Para Dirk, su "break", su recuerdo más intenso ocurrió a los 16, con el fin de la República Democrática Alemana (RDA). "Fue todo nuevo, un cambio enorme. De un momento a otro se pudo viajar a donde uno quería, había de todo para consumir, pero también estaba la pregunta de qué hacer: en el sistema socialista no había tantas opciones, estaba todo organizado, dice. "Fue muy difícil al principio. Lo bueno es que como tenía 16 me adapté mucho más rápido que la gente mayor, que había vivido la otra vida por muchos años".

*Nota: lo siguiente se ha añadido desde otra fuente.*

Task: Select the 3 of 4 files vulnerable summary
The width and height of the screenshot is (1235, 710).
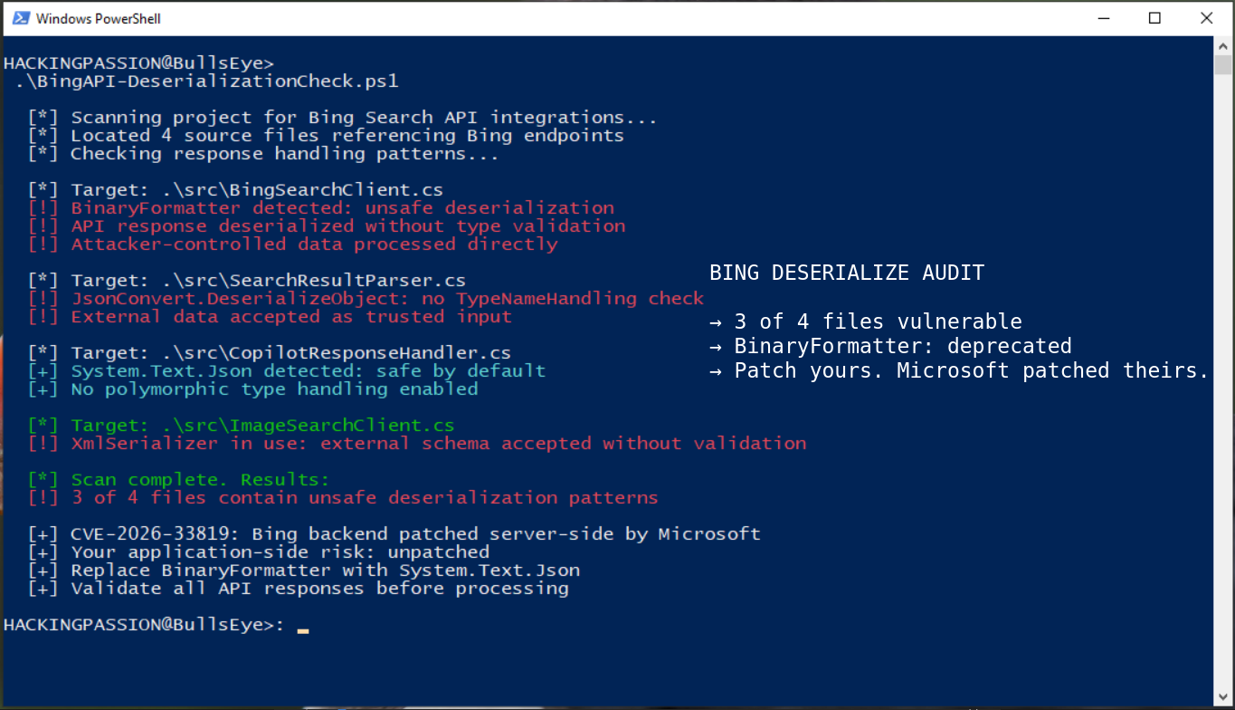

En Berlín había gente por todos lados. Comimos chocolate, tomamos café, Coca-Cola, la gente mayor compraba cigarrillos. Parecía un pueblo feliz
Cuenta que una o dos semanas después de la caída del muro fueron con su familia a conocer Berlín, como casi toda Europa del Este. "Las autopistas estaban llenas, llenísimas. En Berlín había gente por todos lados. Comimos chocolate, tomamos café, Coca-Cola, la gente mayor compraba cigarrillos. Parecía un pueblo feliz".
- ¿Te fuiste en algún momento de Alemania?
- Viví en la Argentina por catorce meses. Es como mi segunda o tercera patria. Mi primera ya no existe más.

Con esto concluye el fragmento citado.